Trump’s tweet further places the President’s climate policy out of step with the vast majority of scientists, who believe global warming is damaging for the United States and the world.
“In the East, it could be the COLDEST New Year’s Eve on record. Perhaps we could use a little bit of that good old Global Warming that our Country, but not other countries, was going to pay TRILLIONS OF DOLLARS to protect against,” Trump wrote on Twitter. “Bundle up!”
Despite Trump’s assertion, 2016 was the hottest year on record, according to the World Meteorological Organization, and some studies show 2017 is on pace to overtake it. If it does, it will be the fourth consecutive year to rank hotter than all previous.
A White House official did not respond when asked what Trump’s tweet means for administration policy. Journalists have previously been told that Trump’s tweets should be considered official statements from the White House.
The tweet is the latest in a series of Trump tweets that links the temperature in any one place to the existence of global warming, something climate scientists have long said is an entirely inaccurate way to view global warming.
“It’s freezing and snowing in New York — we need global warming,” Trump tweeted in 2012.
A year later, he added, “Ice storm rolls from Texas to Tennessee – I’m in Los Angeles and it’s freezing.
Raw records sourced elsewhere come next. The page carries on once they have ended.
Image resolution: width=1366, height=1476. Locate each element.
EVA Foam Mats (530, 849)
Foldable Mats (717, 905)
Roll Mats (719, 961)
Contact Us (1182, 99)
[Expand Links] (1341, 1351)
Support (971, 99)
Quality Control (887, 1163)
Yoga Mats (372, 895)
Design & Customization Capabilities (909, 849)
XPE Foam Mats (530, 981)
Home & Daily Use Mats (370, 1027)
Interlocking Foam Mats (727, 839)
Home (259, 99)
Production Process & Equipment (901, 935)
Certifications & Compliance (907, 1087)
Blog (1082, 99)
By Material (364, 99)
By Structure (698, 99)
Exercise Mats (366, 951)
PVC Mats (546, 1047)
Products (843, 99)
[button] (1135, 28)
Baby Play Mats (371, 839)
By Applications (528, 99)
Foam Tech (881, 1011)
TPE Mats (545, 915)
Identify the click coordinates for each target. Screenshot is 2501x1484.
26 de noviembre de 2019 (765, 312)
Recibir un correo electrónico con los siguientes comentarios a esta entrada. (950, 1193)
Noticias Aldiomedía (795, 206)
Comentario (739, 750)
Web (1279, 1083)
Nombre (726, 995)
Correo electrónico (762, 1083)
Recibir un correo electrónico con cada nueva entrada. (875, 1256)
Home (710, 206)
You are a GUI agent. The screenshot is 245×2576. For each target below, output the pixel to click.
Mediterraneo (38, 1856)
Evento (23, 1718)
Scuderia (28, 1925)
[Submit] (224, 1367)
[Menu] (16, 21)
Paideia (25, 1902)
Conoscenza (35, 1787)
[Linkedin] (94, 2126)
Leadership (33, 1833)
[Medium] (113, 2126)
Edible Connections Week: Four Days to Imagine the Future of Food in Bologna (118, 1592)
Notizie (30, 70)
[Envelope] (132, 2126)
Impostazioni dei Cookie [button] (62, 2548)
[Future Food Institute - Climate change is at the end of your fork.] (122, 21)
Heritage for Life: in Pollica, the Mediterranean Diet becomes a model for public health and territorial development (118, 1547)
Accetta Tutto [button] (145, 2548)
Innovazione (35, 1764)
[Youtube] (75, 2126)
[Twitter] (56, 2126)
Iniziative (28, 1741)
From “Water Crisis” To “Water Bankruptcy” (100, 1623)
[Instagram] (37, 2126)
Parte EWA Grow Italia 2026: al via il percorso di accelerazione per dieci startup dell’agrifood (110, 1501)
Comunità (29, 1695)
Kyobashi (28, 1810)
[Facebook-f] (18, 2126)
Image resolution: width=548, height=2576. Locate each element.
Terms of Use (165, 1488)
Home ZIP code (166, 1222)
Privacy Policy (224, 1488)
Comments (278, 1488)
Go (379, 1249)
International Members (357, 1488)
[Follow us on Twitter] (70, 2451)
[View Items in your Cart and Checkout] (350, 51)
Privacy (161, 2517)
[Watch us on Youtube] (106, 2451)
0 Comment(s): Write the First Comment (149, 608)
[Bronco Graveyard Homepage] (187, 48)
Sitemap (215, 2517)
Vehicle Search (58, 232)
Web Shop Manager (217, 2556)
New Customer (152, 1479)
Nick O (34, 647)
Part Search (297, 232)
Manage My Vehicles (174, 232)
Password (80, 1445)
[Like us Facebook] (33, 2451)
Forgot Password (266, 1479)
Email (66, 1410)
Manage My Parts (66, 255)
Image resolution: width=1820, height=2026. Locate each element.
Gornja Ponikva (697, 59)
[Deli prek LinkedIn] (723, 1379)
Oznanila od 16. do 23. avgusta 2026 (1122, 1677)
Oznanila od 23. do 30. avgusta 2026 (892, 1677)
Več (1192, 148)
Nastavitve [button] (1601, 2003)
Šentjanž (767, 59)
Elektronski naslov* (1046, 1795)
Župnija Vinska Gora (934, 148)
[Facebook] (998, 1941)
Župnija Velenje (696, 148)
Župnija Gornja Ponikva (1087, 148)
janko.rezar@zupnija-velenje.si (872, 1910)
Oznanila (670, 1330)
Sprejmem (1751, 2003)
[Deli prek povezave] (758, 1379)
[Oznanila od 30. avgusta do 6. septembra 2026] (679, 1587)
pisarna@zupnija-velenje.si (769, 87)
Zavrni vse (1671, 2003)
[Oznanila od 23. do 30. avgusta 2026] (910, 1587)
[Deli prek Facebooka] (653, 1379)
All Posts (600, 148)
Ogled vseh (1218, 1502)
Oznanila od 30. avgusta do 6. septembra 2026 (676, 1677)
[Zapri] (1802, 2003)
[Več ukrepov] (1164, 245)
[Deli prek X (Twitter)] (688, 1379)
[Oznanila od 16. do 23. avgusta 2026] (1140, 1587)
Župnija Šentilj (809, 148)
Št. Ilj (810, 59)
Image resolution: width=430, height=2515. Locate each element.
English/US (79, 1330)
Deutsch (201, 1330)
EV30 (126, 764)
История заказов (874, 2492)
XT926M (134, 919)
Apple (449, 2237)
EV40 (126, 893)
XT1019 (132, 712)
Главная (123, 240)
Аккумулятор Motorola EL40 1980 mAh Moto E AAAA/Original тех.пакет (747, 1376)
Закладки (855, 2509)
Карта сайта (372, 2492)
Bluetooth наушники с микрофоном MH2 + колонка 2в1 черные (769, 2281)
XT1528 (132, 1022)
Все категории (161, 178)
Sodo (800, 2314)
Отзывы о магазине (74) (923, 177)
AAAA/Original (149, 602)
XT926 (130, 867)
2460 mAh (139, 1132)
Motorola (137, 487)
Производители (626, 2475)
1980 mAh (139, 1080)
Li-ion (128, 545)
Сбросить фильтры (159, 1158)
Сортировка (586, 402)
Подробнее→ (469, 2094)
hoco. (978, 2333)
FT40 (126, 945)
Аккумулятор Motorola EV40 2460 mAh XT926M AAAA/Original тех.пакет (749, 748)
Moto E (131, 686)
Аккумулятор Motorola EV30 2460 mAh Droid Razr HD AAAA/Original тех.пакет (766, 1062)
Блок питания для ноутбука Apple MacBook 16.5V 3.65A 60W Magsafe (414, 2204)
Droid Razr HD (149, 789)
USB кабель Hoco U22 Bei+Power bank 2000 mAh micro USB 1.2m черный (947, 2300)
Global warming is a total, and very expensive, hoax!”
As a candidate for president, Trump put his views on climate change at the forefront.
“Well, I think the climate change is just a very, very expensive form of tax,” he said in 2016. “A lot of people are making a lot of money. I know much about climate change. I’d be — received environmental awards. And I often joke that this is done for the benefit of China. Obviously, I joke. But this is done for the benefit of China, because China does not do anything to help climate change.”
As President, Trump has made those views administration policy by pulling out of the Paris climate agreement, and his Environmental Protection Agency has made a series of moves that curbed the agency’s focus on climate science.
“I was elected by the citizens of Pittsburgh, not Paris,” Trump said during a White House event where he announced his decision to withdraw from the global climate accord signed by former President Barack Obama. Arguing that the deal hurts American businesses, Trump said foreign countries were using the deal to hamper American enterprise.
Even amid these comments, Trump administration agencies have continued sounding alarm bells on global warming.
The Government Accountability Office released a report in October that said the US government has spent more than $350 billion over the past decade in response to extreme weather and fire events and estimated that the US would incur far higher costs as the years progress if global emission rates don’t go down.
The report called on Trump to use the information GAO compiled to help identify risks posed by climate change and “craft appropriate federal responses.”
Additionally, the Climate Science Special Report released in November by the federal government found “no convincing alternative explanation” for the changing climate other than “human activities, especially emissions of greenhouse gases.”